Le chômage encore en hausse à Bruxelles

Posté par: so dans Sur le terrain

Taggé dans: emploi

On a appris aujourd’hui que le chômage augmente à nouveau à Bruxelles: 106.952 bruxellois sont à la recherche d’un emploi et cela fait 10% de plus qu’en juin de l’année passée. Malgré le cri d’alarme du ministre compétent à Bruxelles, ses collègues du gouvernement bruxellois font la sourde oreille. 

Le sp.a demande des mesures concrètes comme une stimulation de la mobilité interrégionale, 200 accompagnateurs supplémentaires pour Actiris et l’introduction progressive d’un parcours professionnel obligatoire pour tous les demandeurs d’emploi. 

Elke Roex: “Le gouvernement bruxellois doit prendre des mesures au lieu de rester au balcon. Il y a six mois, on croyait que Bruxelles ne souffrirait pas de la crise parce que nous avons surtout un secteur de services. Aujourd’hui, ce serait justement là la raison pour laquelle Bruxelles ne ressent les effets de la crise que maintenant. Qu’en est-il?”. 
Pour le sp.a de Bruxelles, la solution réside en tout cas en partie dans un accompagnement actif par la conclusion de contrats entre Actiris et les demandeurs d’emploi. Ce contrat prévoit un parcours professionnel de qualité et personnalisé qui ouvre la perspective d’un emploi convenable ou d’une formation pour le demandeur d’emploi. 

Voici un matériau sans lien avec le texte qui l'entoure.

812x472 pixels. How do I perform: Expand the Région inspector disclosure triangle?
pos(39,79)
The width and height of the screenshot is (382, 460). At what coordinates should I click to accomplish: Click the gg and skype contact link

En 2009, la moitié des chômeurs ont été appelés par Actiris pour leur expliquer les contrats professionnels. Un sur quatre seulement l’a effectivement signé. Sur les 100.000 chômeurs, la moitié seulement ont reçu l’invitation et 10% à peine ont signé un contrat. 

Il est clair que le bât blesse quelque part dans cette approche sur une base de volontariat. L’accord gouvernemental prévoit pourtant un parcours professionnel obligatoire pour les jeunes et par la suite pour tous les chômeurs. Evidemment, cela ne peut réussir que s’il y a suffisamment d’accompagnateurs et suffisamment de formations.

Le sp.a demande donc que l’on engage 200 conseillers supplémentaires pour pouvoir offrir un accompagnement de qualité et personnalisé vers un emploi. Elke Roex: “Il ne suffit pas d’envoyer les offres d’emploi de Bruxelles, de Flandre et de Wallonie au demandeur d’emploi. Le demandeur d’emploi doit aussi être accompagné vers ces fonctions que ce soit à Bruxelles ou en dehors de la ville. La norme européenne prévoit 1 accompagnateur pour 80 demandeurs d’emploi, à Bruxelles nous n’en avons même pas 1 pour 350 demandeurs d’emploi. Après un an de gouvernement, on ne constate toujours pas d’amélioration tangible, malgré l’engagement de donner un contrat professionnel à chaque jeune et le cri d’alarme de Benoit Cerexhe voici près d’un an. Apparemment ses collègues font la sourde oreille.”. 

Nous demandons par ailleurs qu’Actiris renforce la mobilité interrégionale entre nos 3 régions et que les quatre opérateurs (VDAB, Actiris, Forem, Bruxelles Formation) réalisent ensemble une analyse de la problématique du chômage à Bruxelles pour aboutir à un plan d’action commun.